- _Exercise brief_
Line by line, please look for the word "will" in the following records, then copy each line you find it in.

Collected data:
------------------------------------------------

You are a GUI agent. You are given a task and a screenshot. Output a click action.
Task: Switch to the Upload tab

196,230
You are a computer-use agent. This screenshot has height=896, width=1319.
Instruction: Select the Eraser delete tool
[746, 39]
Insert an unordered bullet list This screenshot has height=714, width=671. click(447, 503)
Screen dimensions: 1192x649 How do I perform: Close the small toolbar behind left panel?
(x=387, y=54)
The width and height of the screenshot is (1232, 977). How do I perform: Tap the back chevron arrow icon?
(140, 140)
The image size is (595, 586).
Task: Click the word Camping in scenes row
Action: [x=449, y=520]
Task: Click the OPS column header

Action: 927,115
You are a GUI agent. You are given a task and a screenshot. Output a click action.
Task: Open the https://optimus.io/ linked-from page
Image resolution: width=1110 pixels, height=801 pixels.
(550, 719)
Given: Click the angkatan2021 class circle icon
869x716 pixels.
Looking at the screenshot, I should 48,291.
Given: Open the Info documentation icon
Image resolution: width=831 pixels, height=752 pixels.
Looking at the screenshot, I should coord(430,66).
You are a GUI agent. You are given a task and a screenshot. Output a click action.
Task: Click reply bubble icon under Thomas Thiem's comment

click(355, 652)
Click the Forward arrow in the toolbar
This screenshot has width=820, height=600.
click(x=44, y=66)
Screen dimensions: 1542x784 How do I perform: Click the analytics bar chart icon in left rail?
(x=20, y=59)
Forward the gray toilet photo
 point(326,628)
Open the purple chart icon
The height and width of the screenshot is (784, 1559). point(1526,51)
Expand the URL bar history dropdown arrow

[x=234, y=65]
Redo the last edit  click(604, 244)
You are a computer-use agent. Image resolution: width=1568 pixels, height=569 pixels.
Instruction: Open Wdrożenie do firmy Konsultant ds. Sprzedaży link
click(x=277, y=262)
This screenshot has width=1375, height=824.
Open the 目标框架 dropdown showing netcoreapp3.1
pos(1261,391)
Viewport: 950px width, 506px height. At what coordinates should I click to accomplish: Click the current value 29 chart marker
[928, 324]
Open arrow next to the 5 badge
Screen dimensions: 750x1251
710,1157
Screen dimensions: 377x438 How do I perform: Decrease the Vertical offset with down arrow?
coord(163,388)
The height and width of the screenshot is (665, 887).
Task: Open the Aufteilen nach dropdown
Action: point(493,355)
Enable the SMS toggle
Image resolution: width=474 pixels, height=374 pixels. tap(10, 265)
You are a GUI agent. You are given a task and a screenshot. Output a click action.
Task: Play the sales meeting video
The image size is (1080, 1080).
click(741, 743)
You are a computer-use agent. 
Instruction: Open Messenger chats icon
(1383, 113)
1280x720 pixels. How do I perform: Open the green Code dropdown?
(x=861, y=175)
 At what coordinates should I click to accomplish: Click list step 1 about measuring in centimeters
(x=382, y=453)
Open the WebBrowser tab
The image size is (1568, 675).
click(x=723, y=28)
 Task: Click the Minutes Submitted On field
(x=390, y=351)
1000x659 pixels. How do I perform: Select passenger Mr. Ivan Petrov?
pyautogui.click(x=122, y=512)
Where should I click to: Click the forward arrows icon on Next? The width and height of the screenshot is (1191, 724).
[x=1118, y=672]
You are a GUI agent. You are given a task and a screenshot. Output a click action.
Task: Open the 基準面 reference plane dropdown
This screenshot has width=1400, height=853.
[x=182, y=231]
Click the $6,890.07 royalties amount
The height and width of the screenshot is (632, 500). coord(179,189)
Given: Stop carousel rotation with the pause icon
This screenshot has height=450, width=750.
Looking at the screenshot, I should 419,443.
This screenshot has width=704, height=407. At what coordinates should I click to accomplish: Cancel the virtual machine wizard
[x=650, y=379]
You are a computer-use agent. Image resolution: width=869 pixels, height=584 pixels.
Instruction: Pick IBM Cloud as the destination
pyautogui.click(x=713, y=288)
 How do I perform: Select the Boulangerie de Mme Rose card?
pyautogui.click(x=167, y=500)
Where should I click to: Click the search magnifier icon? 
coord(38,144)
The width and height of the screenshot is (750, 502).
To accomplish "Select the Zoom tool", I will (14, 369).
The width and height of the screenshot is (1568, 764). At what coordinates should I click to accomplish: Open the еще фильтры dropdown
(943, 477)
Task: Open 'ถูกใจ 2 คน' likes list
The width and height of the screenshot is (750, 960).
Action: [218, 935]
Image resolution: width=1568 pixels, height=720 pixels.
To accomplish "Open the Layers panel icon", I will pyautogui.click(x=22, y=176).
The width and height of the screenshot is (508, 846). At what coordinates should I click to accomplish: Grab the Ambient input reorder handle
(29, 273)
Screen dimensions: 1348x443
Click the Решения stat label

------------------------------------------------

- _Expected answer_
To accomplish "Select the Zoom tool", I will (14, 369).
To accomplish "Open the Layers panel icon", I will pyautogui.click(x=22, y=176).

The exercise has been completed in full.